--- The input ---

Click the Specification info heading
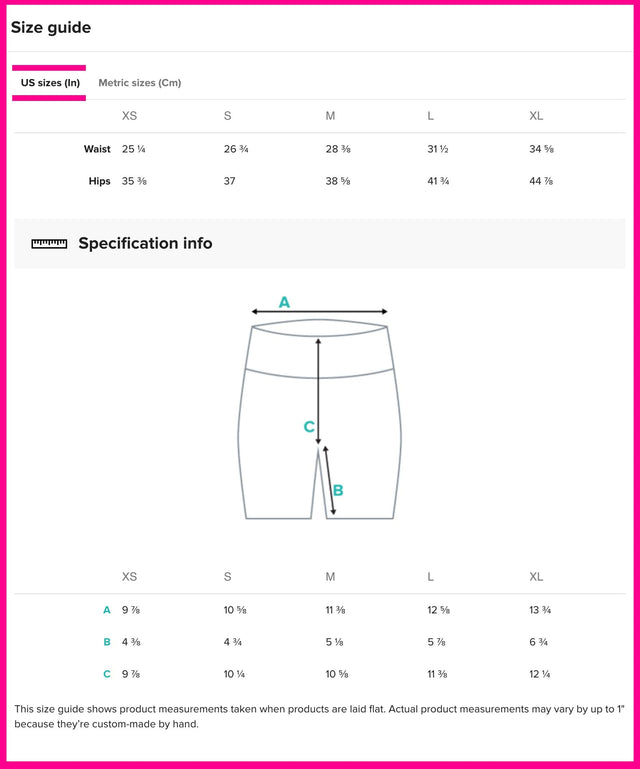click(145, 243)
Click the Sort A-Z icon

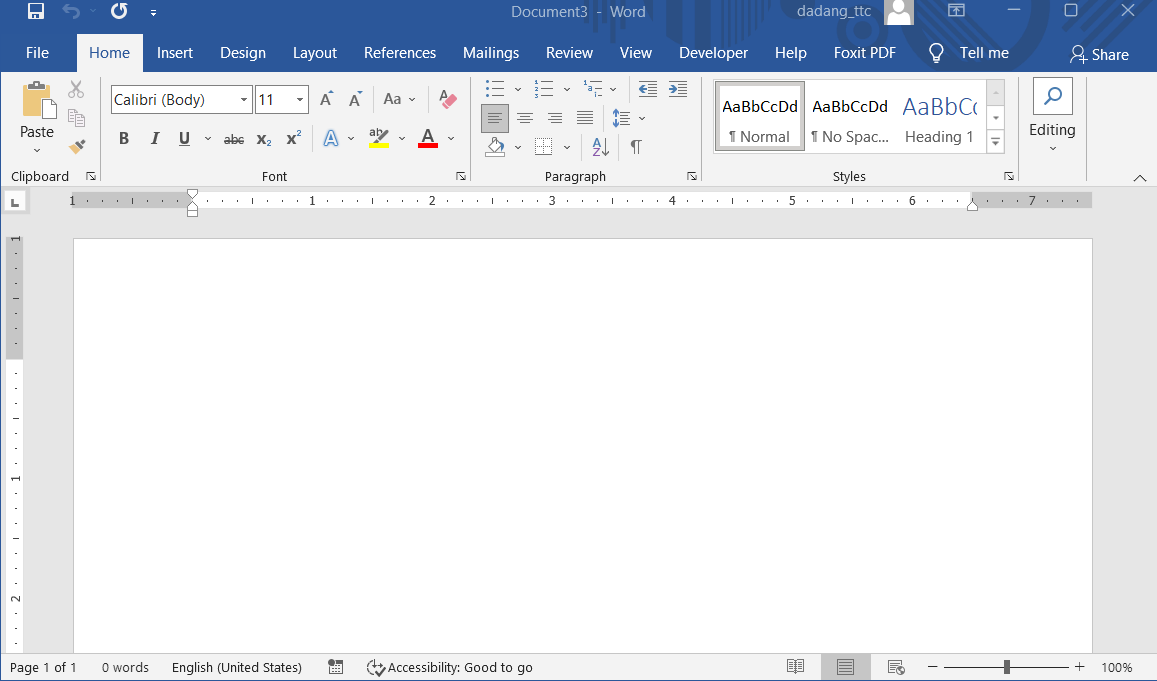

---
--- The input ---

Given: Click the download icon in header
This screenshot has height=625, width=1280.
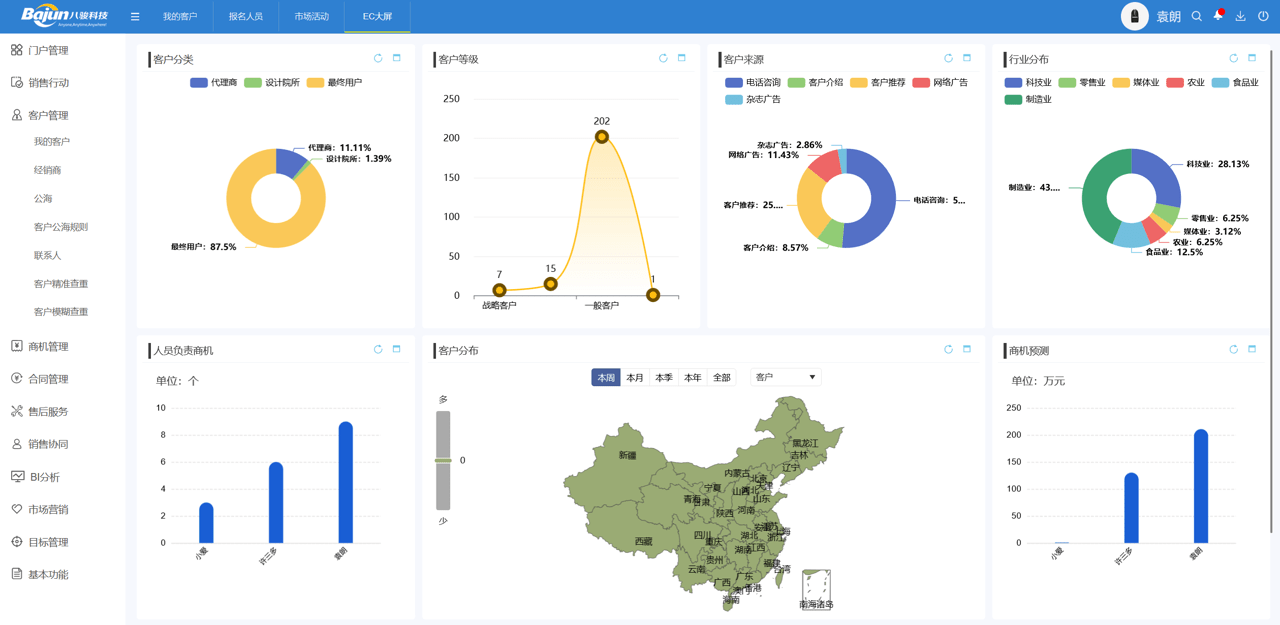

---

Among the lines above, repeat exactly those from the line with "Given: Click the download icon in header" to the line with "This screenshot has height=625, width=1280.", counting both ends.

Answer section ▸
Given: Click the download icon in header
This screenshot has height=625, width=1280.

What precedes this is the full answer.